Recensione A.I. intelligenza artificiale (2001)

Il film a cui finalmente assistiamo è uno spettacolo ibrido, pieno di significati e piani di lettura diversi.

Spielberg incontra Kubrick

Il film a cui finalmente assistiamo è uno spettacolo ibrido, pieno di significati e piani di lettura diversi. Da una parte il lato spielberghiano della pellicola affronta le tematiche care al regista di Salvate Il Soldato Ryan: il ritorno verso la propria casa (come nello splendido L'Impero Del Sole), della diversità, del razzismo (qui rappresentato dall'odio degli uomini verso i robot). Dall'altra il film è pervaso da influenze tipicamente kubrickiane: l'amore di David per sua madre esplode dopo una procedura di imprinting, dove i sentimenti di affetto vengono per così dire stampati nei microprocessori del piccolo robot. Una procedura che richiama alla memoria la violenza controllata di Alex in Arancia Meccanica.

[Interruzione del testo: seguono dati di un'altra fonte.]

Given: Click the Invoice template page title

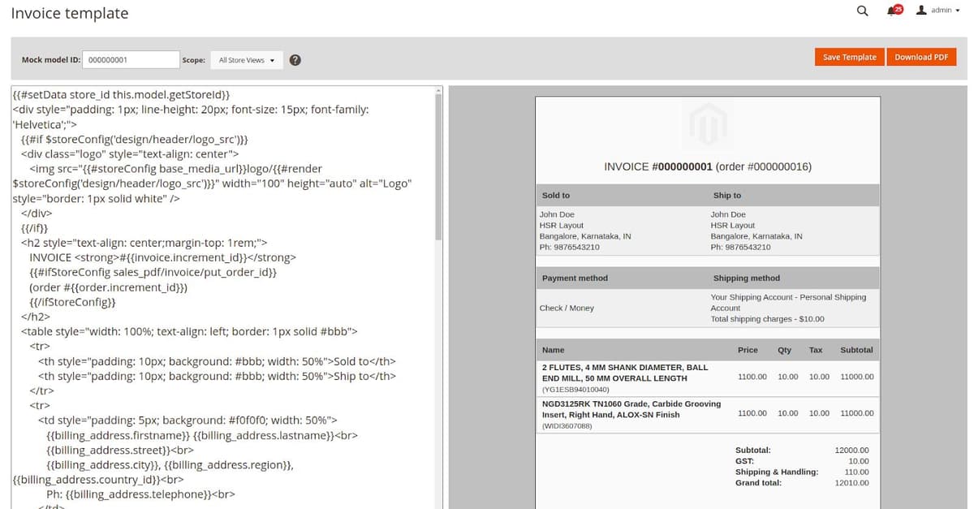Looking at the screenshot, I should [x=70, y=14].
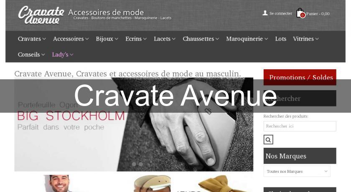This screenshot has width=351, height=192.
Task: Click the Rechercher ici search field
Action: tap(300, 126)
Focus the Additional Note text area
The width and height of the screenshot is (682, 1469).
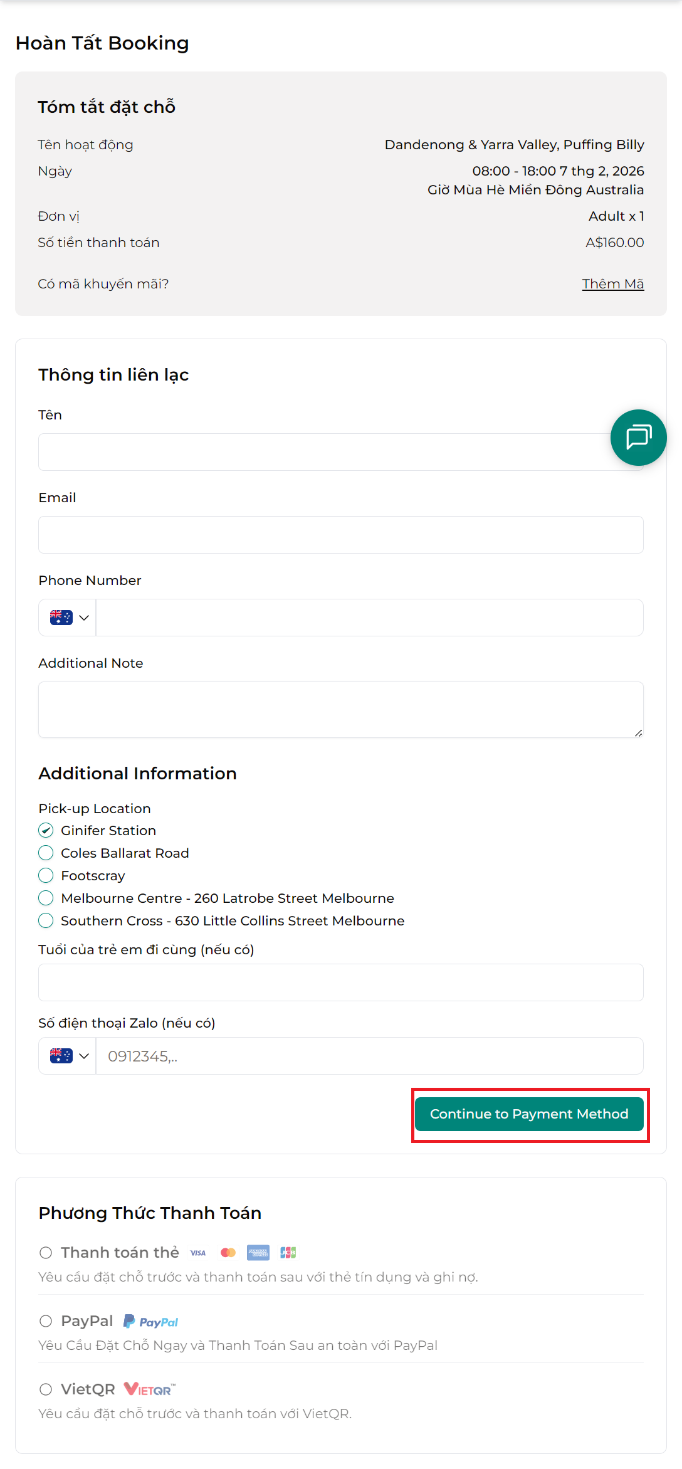click(341, 710)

Un film dunque stilisticamente complicato, che fonde due visioni della vita opposte, in cui era difficile trovare una strada che portasse a una certa omogeneità di lettura: strada che Steven Spielberg, sebbene con qualche buca, sembra avere trovato. E' come se Spielberg si fosse trattenuto dal donare alla pellicola una chiave smaccatamente ottimista, presente in quasi tutti i suoi film, e allo stesso tempo avesse messo nella sceneggiatura (da lui firmata, cosa che non succedeva dai tempi di Incontri ravvicinati del terzo tipo) elementi tipicamente alla Stanley Kubrick, limandone però gli aspetti più pessimisti. Il risultato è una zuppa con gli ingredienti dell'uno e dell'altro, molto saporita, toccante, e spesso anche cattiva quanto serve.

Spielberg affronta il film prendendo, in certi casi, le stesse decisioni che avrebbe preso Kubrick (merito di uno studio ossessivo del cinema, di cui il regista di E.T. si è sempre fatto promotore), e in certi altri discostandosi parecchio dalla sua filosofia.

Così come voleva fare il Maestro, Spielberg realizza una versione moderna del Pinocchio di Collodi (con tanto di Grillo Parlante, Lucignolo, Mangiafuoco e Fata Turchina) focalizzando l'obiettivo sia sugli aspetti fiabeschi della vicenda, sia sul contrasto più filosofico tra mecca (meccanici) e orga (organici), erigendo una complessa costruzione visionaria del futuro, uno vero spettacolone per gli occhi (merito anche delle grandiose scenografie di Rick Carter, già prenotato per l'Oscar, e della solita perfezione fotografica del fido Janusz Kaminski).

Due parole, doverose, sugli attori, tutti molto intensi. Si potrebbe lodare Jude Law, giovane attore che interpreta Gigolo Joe, un mecca-sosia di Fred Astaire costruito per il piacere sessuale femminile, una caratterizzazione davvero sorprendente. Andrebbero anche sottolineate le belle prove di Frances O'Connor, la madre adottiva di David, di William Hurt, l'ingnegnere-Geppetto. Ma su tutti svetta il piccolo Haley Joel Osment (già bravissimo ne Il sesto senso), che a soli 13 anni si fa notare, per intensità d'espressione e capacità emotiva, come uno dei migliori attori in circolazione. Una bravura che non viene dalla strada del mestiere, ma da quella più rara del vero e proprio dono di natura.

Detta in poche righe, Steven Spielberg ci regala un film difficile, lungo e dilatato, forse imperfetto nel finale (probabilmente troppo metafisico) ma che ha il pregio di restare dentro, di commuovere, di far riflettere. Una pellicola che splende di cinema dalla prima all'ultima inquadratura, piena di citazioni (da buona parte della cinematografia di Kubrick, a Blade Runner, fino alla letteratura cyberpunk di William Gibson, ecc.), ricca di sfaccettature differenti. Un capolavoro che va assimilato nel tempo, a cui si deve dare modo di entrarci dentro, proiettando questo film tra gli indimenticabili del genere.